The influence of TF-IDF algorithms in eCommerce search

David Argüello Sánchez
Empathy.co
Published in
9 min readAug 24, 2018

At a basic level, information retrieval systems work by receiving a term and returning a set of documents relevant for that term. The magic that happens inside these systems is defined by algorithms that, relying on probability and statistical measures, are responsible for deciding which documents are relevant for a term and the ranking of those documents. One of these statistical measures is TF-IDF.

Photo by Becca McHaffie on Unsplash

What is TF-IDF?

TF-IDF stands for Term Frequency (TF) and Inverse Document Frequency (IDF). It is a numerical, statistical measure that can be used to determine the relevance of a term in a document or in a collection. Particularly, in information retrieval systems it is used to retrieve relevant documents for a given term.

TF-IDF infers relevance based on two principles:

  • The more times a term appears in a document, the more relevant the document is for that particular term (TF).
  • The rarer a term is in a field, the more relevant the document is for that particular term (IDF).

This post will focus on the impact of TF-IDF in eCommerce search, more general detail on TF-IDF and how it is calculated can be found here.

How is the TF-IDF algorithm used?

TF-IDF is used in information retrieval algorithms, in combination with some other normalisation values, to infer document relevance for a given term.

Using this algorithm makes sense from two points of view.
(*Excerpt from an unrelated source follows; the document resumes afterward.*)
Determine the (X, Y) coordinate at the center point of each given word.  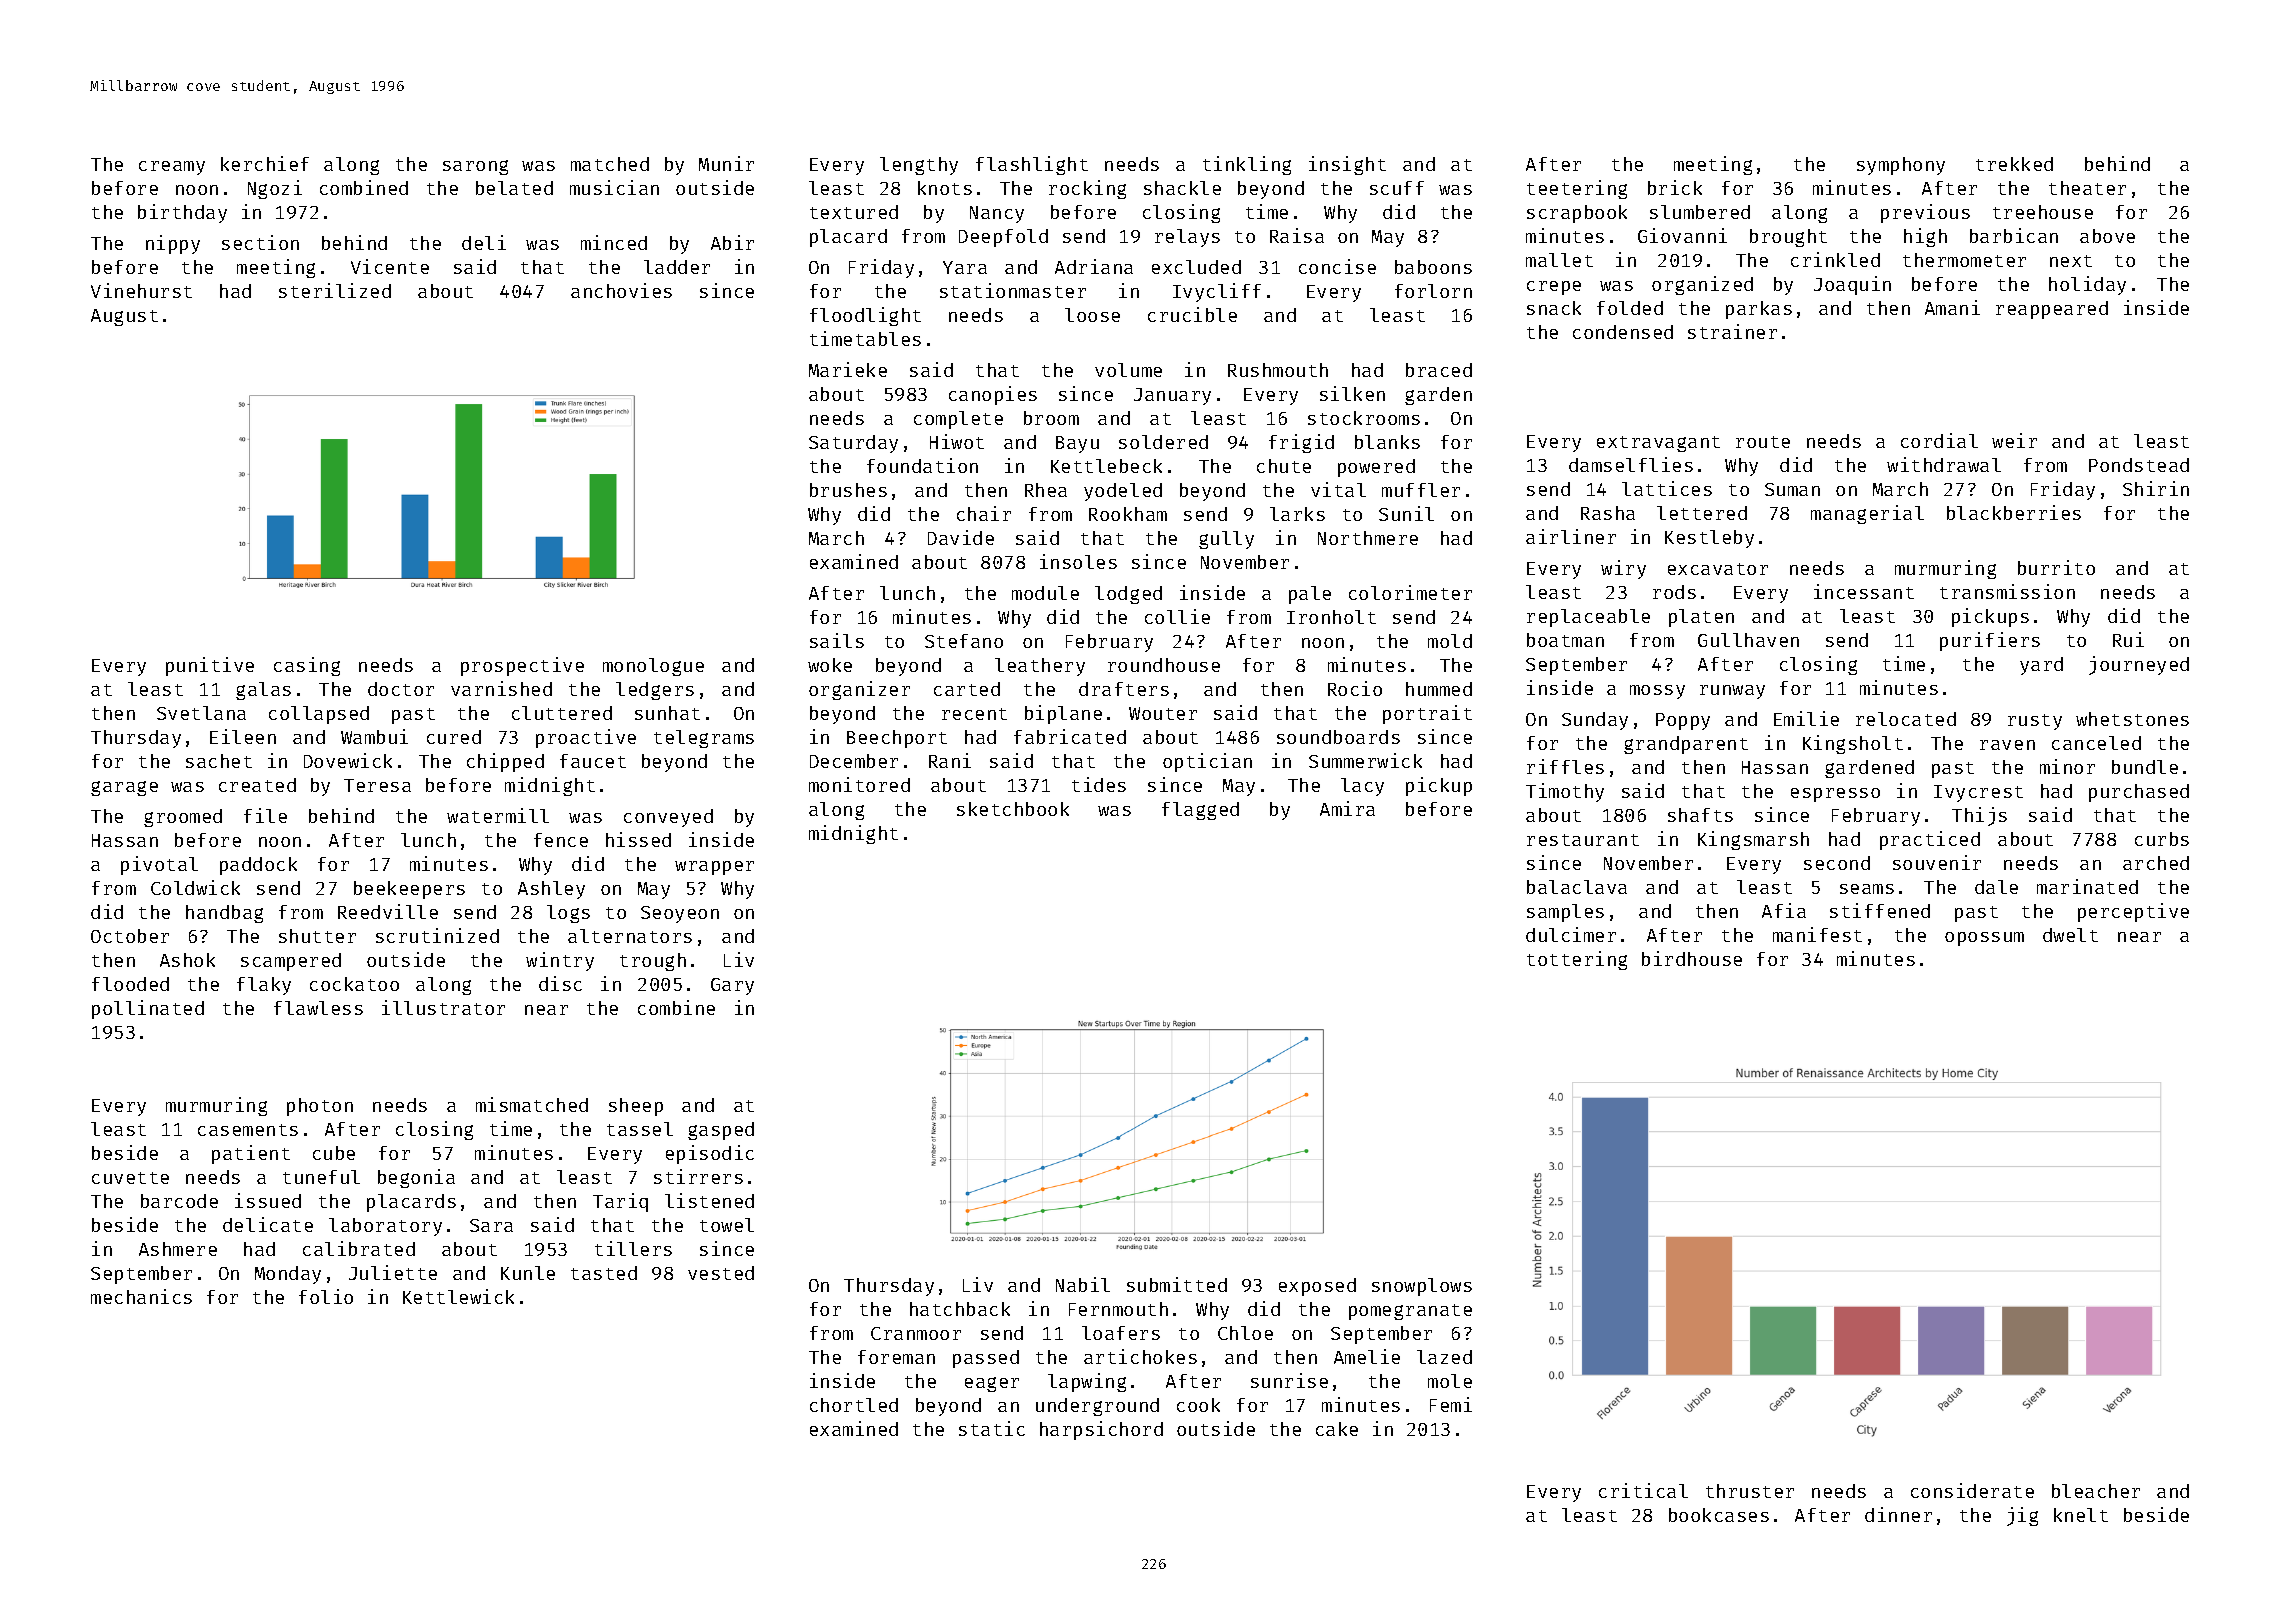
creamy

Firstly, from the TF perspective, every document containing a term can be relevant, but if a document contains a term 10 times, the probability that the document is focused on a subject related to that term is much higher. If we think about an information retrieval system built to retrieve old news from a newspaper, when a user searches for a term “car”, he would be more likely to be looking for a car article, containing sentences such as “This car…”, “It’s a car that…”, than news about a bank robbery in which there is a line saying, “the robbers escaped in a car.” In this type of search the repetition of a term increases the probability that the term is important in the document.
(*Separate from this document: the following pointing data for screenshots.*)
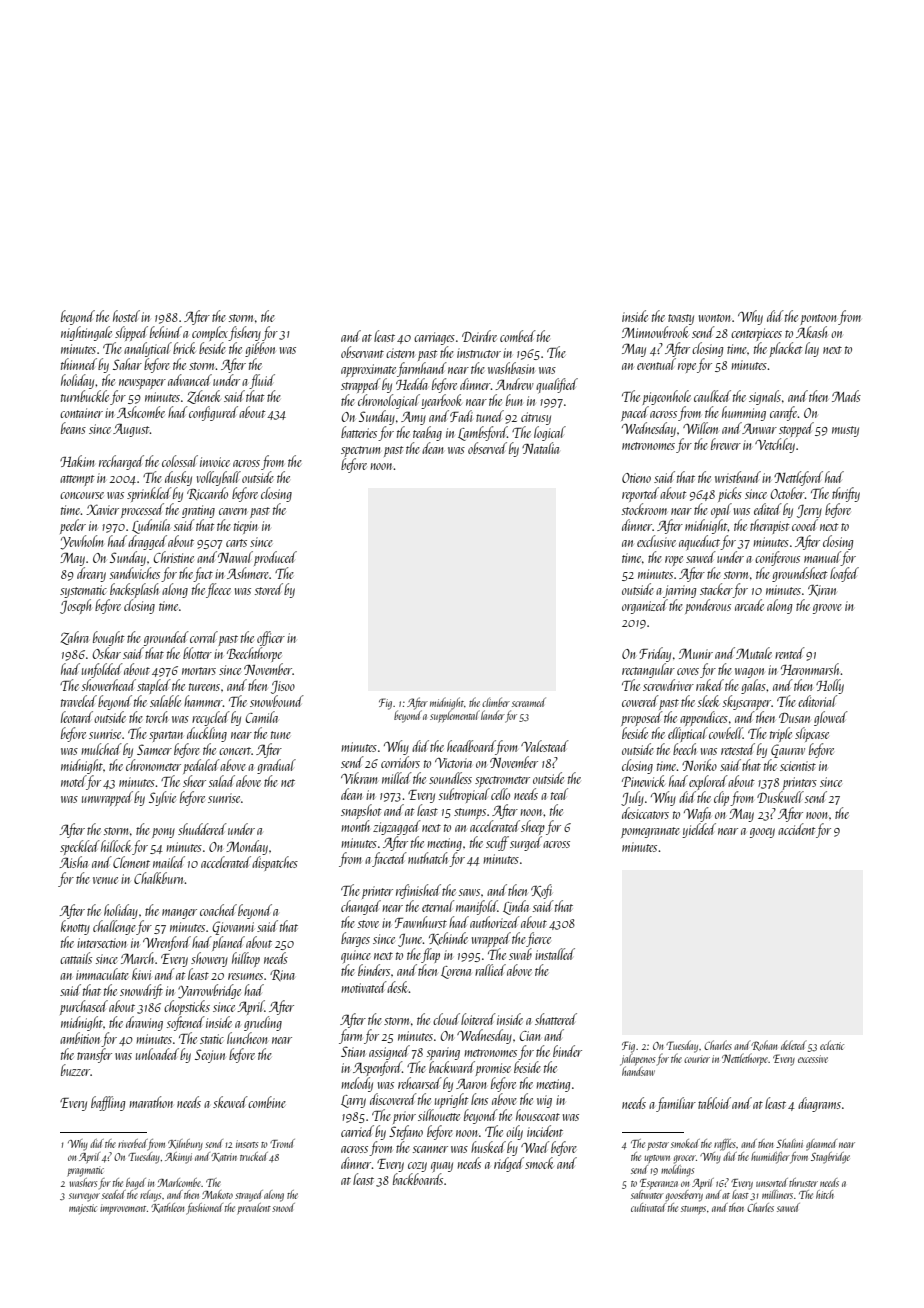  What do you see at coordinates (479, 336) in the screenshot?
I see `Deirdre` at bounding box center [479, 336].
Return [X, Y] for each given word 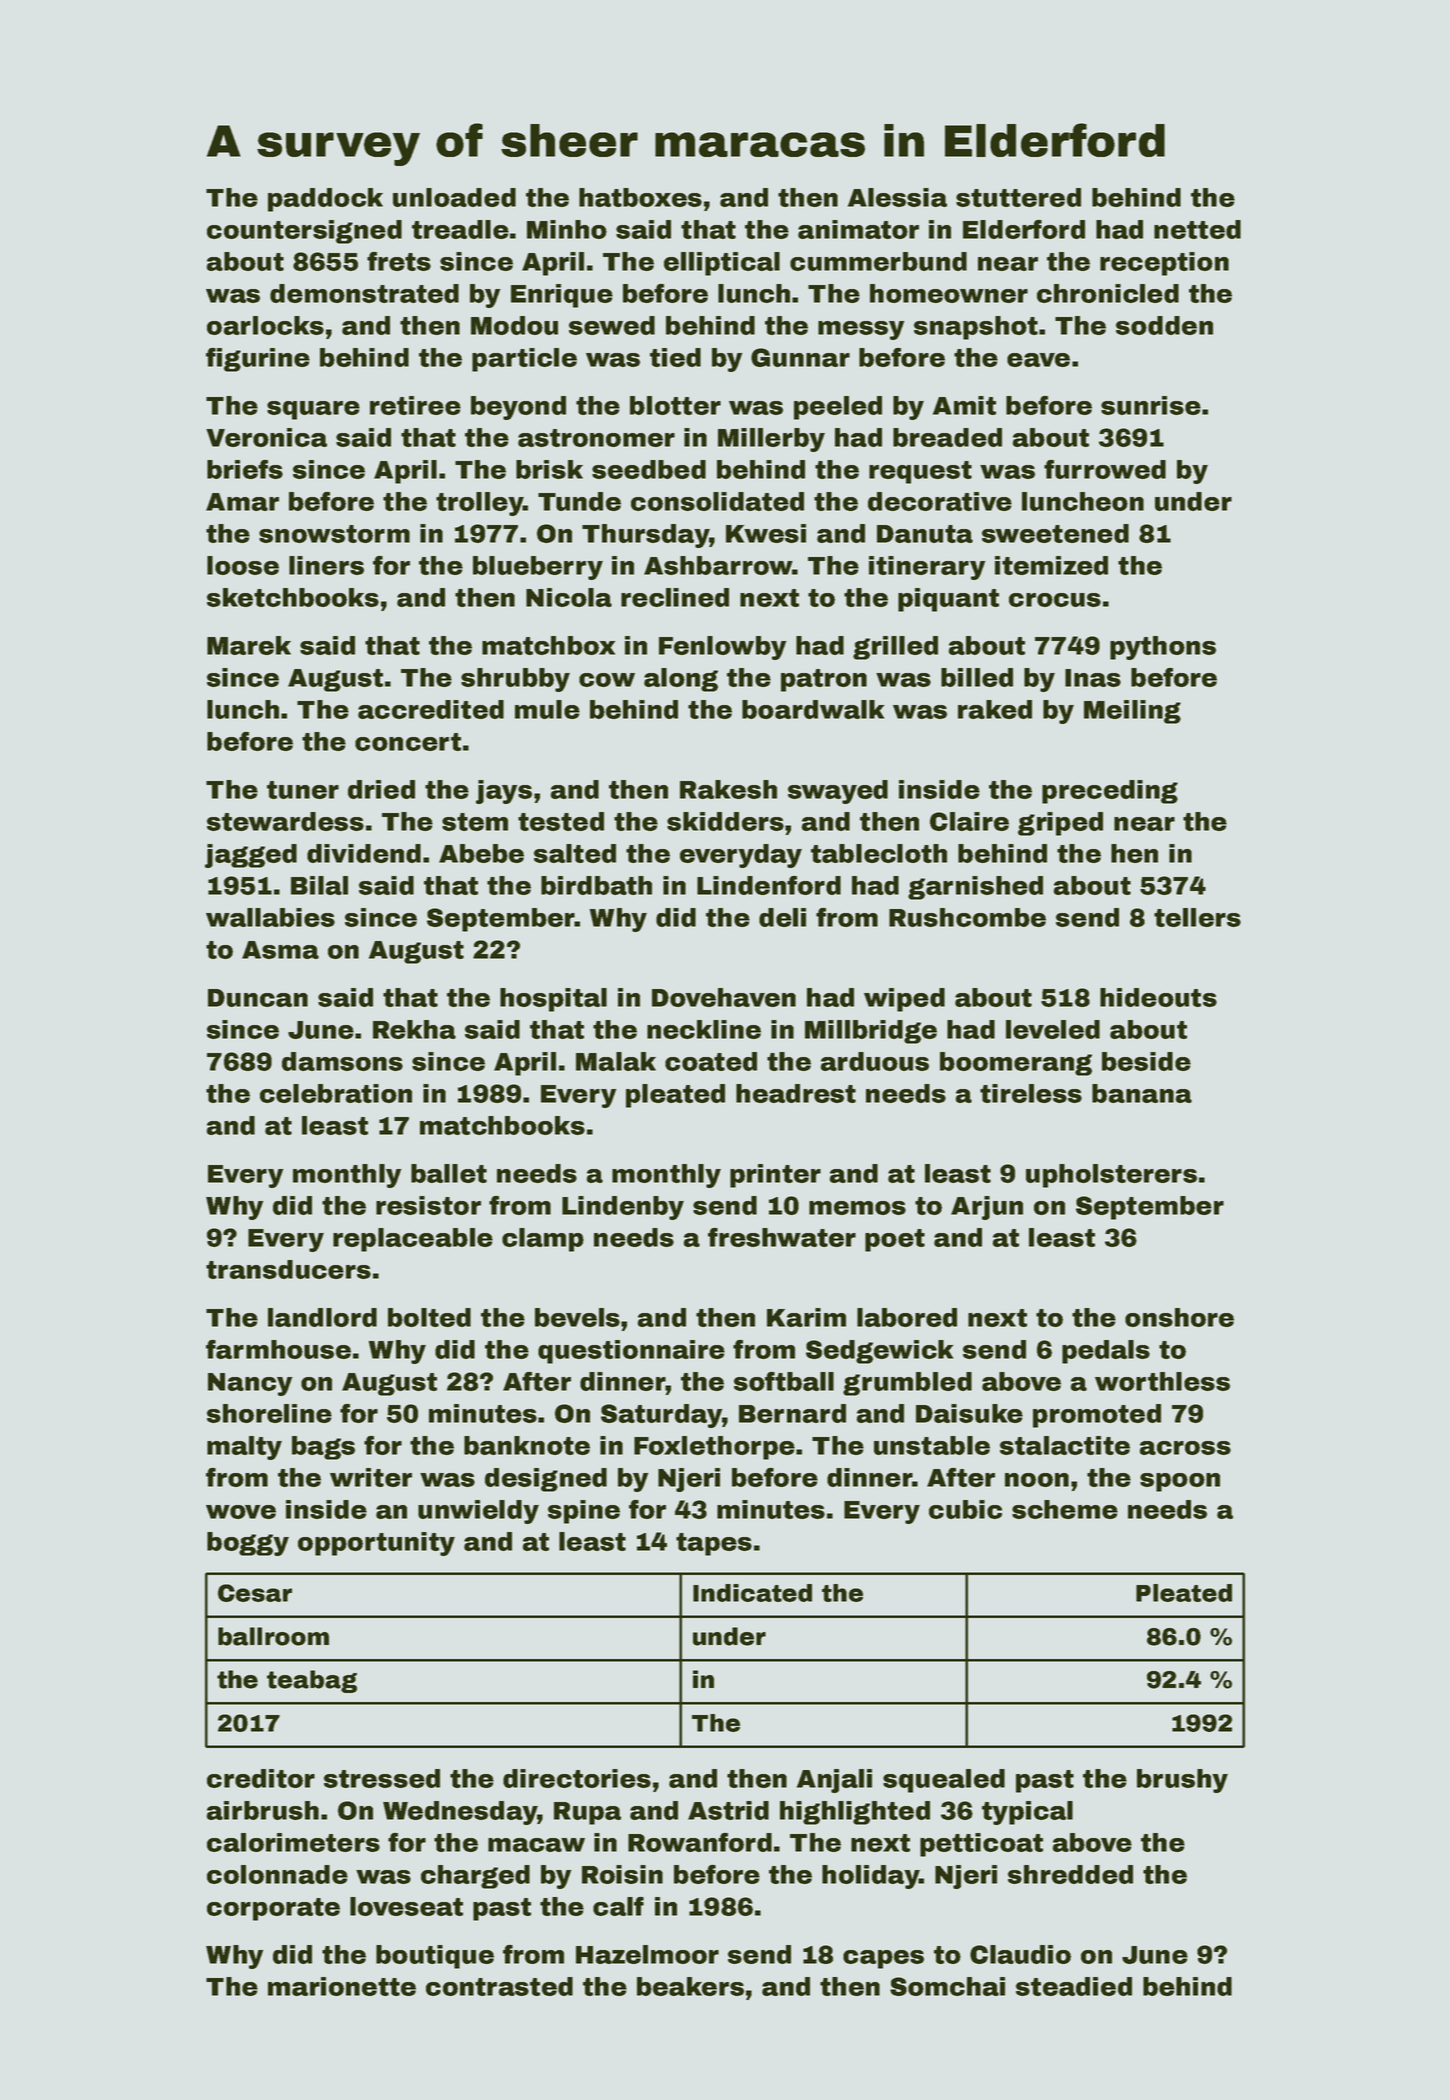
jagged [251, 856]
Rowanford [700, 1842]
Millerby [771, 440]
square [313, 410]
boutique [435, 1957]
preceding [1110, 792]
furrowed [1105, 469]
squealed [944, 1781]
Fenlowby [723, 648]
Secondly, taking the IDF perspective, when a field contains the term in a less common field, it is given much more information than in a common one as the relevancy is deemed higher.

Following the same example of a newspaper, for a piece of news in which the term “car” is really important, the word would probably appear in the title of the article. However, the number of times that this term appears in the title would be much lower than in the corpus. This can also be done by applying different weights to each searchable field, but this is a way of doing it out of the box.
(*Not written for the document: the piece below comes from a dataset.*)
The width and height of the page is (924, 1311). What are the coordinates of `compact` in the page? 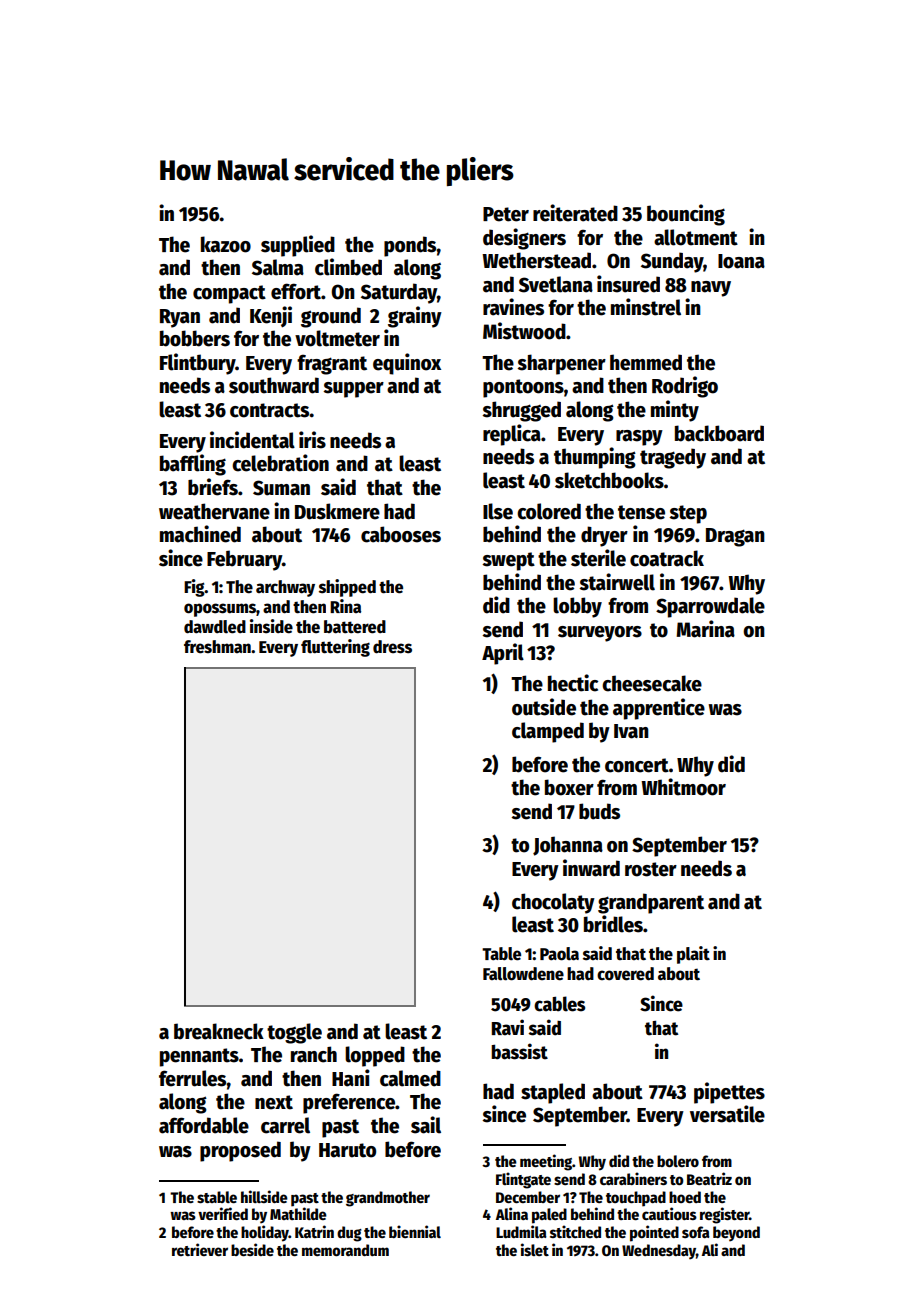 It's located at (229, 294).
As mentioned above, after gathering the vanilla TF-IDF scores, algorithms use the same other normalisation values such as:

  • Length normalisation: This normalisation value is based on the idea that finding a term in a corpus of 10 words is much more relevant than finding it in a corpus of 100 words.
  • Logarithmical normalisation: This kind of normalisation is used to soften the impact of each extra match. More matches of a term in a document is still more important, however, the impact of the second match in the scoring is lower than the first one, the impact of the third one is lower than the second one and so on.
TF-IDF Score using logarithmical normalisation

There are some other normalisations that can be applied over TF or IDF values, you can check them all here.

The impact of TF-IDF in eCommerce search

The example of a newspaper is a good way to understand how TF-IDF works, however, from a search perspective, an eCommerce catalogue is very different from a newspaper library. In eCommerce, corpuses are smaller than those of a newspaper and products are tagged or listed based on marketing purposes, not specifically for a search engine.

This means that the assumption that term repetition makes a document more relevant and that finding a term in a less common used field is more accurate, can cause some weird results that, while they might make sense from an engineering point of view, they certainly don’t from a customer perspective.

It’s also worth remarking that when a search engine is built for an eCommerce platform, it doesn’t have to retrieve only documents that contain a certain term, but ones that are relevant to that term from a commercial perspective. What that means is it needs to find products that the user is looking for and also the products that the retailer wants to sell.

The impact of TF

In order to show why term frequency doesn’t always imply that a document is more relevant, let’s think about a technology eCommerce platform where users can search for laptops, tablets, smartphones, tvs and their accessories… and let’s use the following context:

  • The search engine contains 400 documents.
  • The term that is going to be searched is “iPad.”
  • In order to simplify this example, the term “iPad” is only going to be searched in the name field.
  • Let’s say that there are 35 documents that contain “iPad” at least once in the name field.
  • Let’s say that there are 20 “iPad” documents categorised as iPad.
  • We’ll use graphs to show the scoring distribution for the first ten possible matches.
  • To calculate the scoring distribution vanilla TF-IDF will be used (Product of TF and IDF without any normalisation value).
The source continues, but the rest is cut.